Geothe corpus we are about to study includes three documents
The corpus we are about to study includes three documents. First one is an extract of an article written by the journalist William Booth, dealing with the “second great wave of immigration” in the United States. The second one is divided into two pie charts showing percentages of main ethnic groups in the US population in 1997 and in 2050 (the informations given for that date are expectations), Both document 1 and 2 are from the newspaper Washington Post, published on February 22nd, 1998, and are primary sources.
The third document is a cartoon of Engelhardt in The Saint-Louis dispatch, taken from Civilisation des États-Unis published in 1995, it is a secondary source.
This corpus deals with the melting pot in the USA, and maybe the end of it.
We will study in a first part what is called the “melting pot” in the United States, and then we will talk about its limits and its consequences.
Firstly let's define the term, the “melting pot” is used as a metaphor to describe an heterogeneous society -in the USA the result of its huge immigration, which we will talk about later – becoming more homogeneous: when the different elements “melt together” into an harmonious whole with a common culture.

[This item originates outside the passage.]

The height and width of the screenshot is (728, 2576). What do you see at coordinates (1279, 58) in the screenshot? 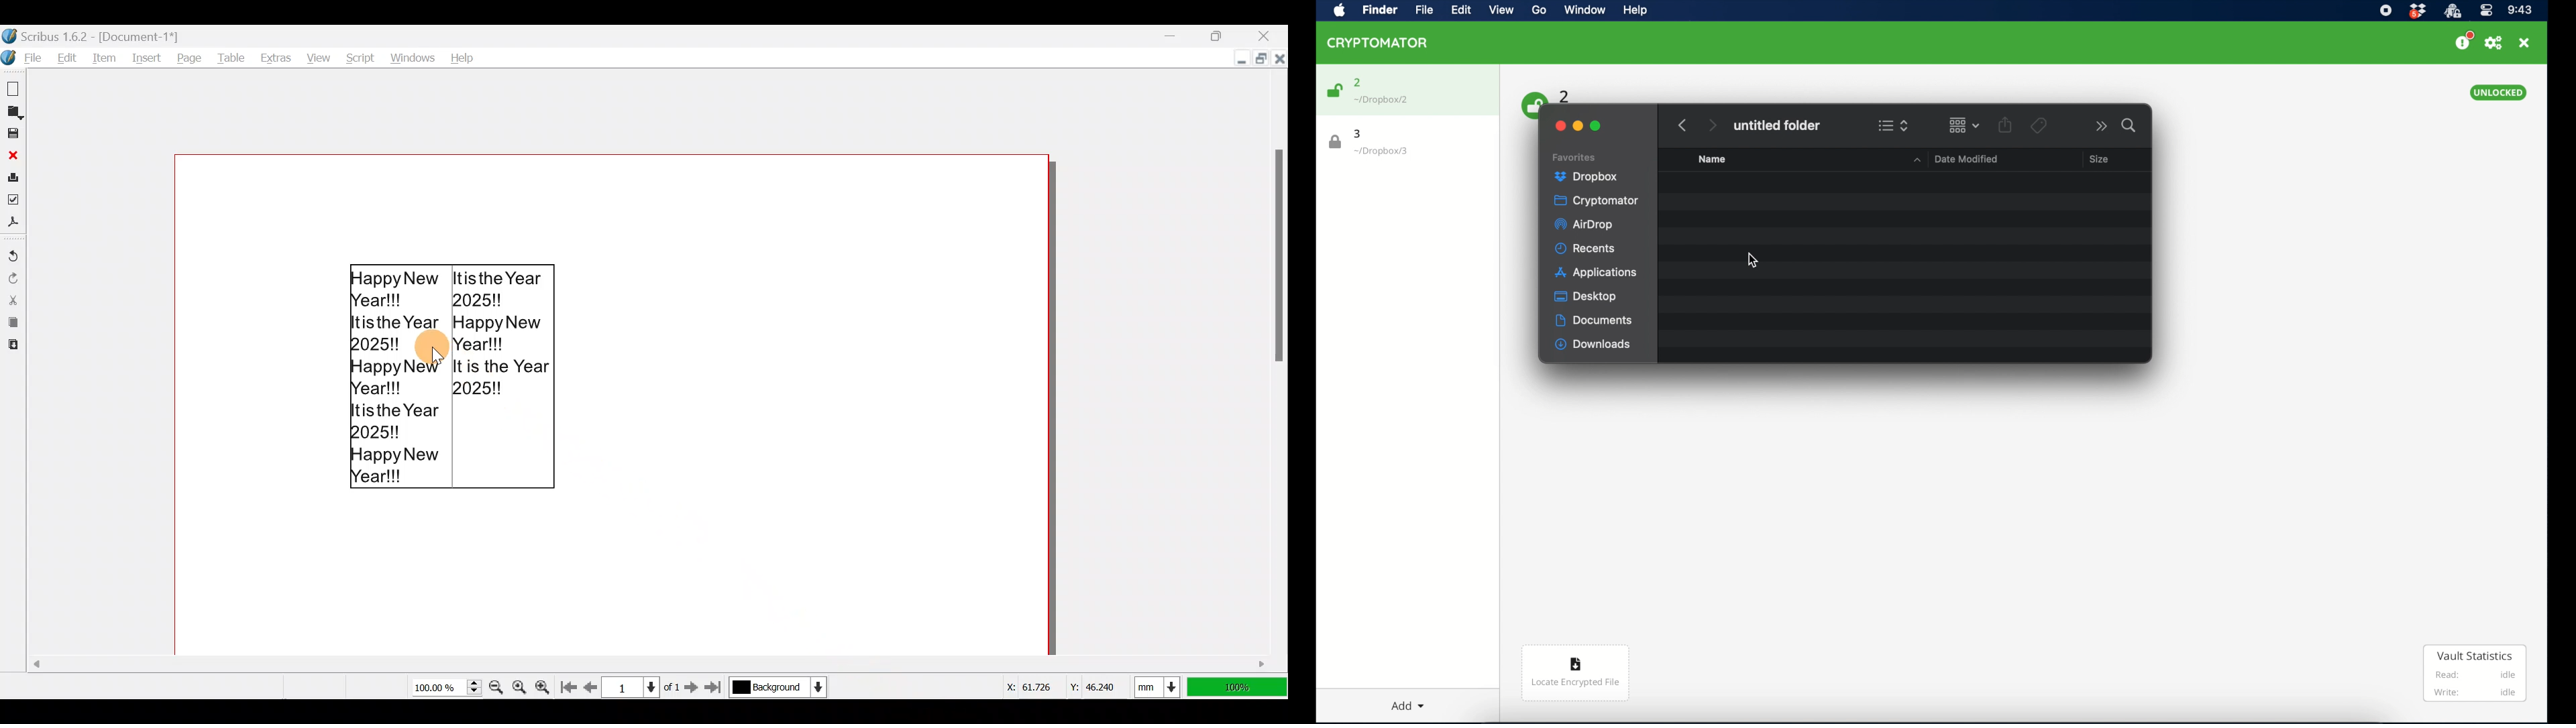
I see `Close` at bounding box center [1279, 58].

Concerning the United States, that expression was in use by the 1780s to talk about the assimilation of their immigrants to their new country.
In the document 1, W. Booth defines it writing “the idea, so central to national identity, that this country [the USA] can transform people of every color and background into “one America”.”
In order to explain that phenomenon, we must briefly talk about the immigration in the United States.
The first immigration wave -1607 to 1790- brought 4 million people to America, 80% were black settlers ans 20% black slaves; from 1800 to 1880, the immigrants were mostly Europeans and constituted the “WASP stock” with the first wave of settlers, and around 200,000 Chinese labourers came to work on the rail roads.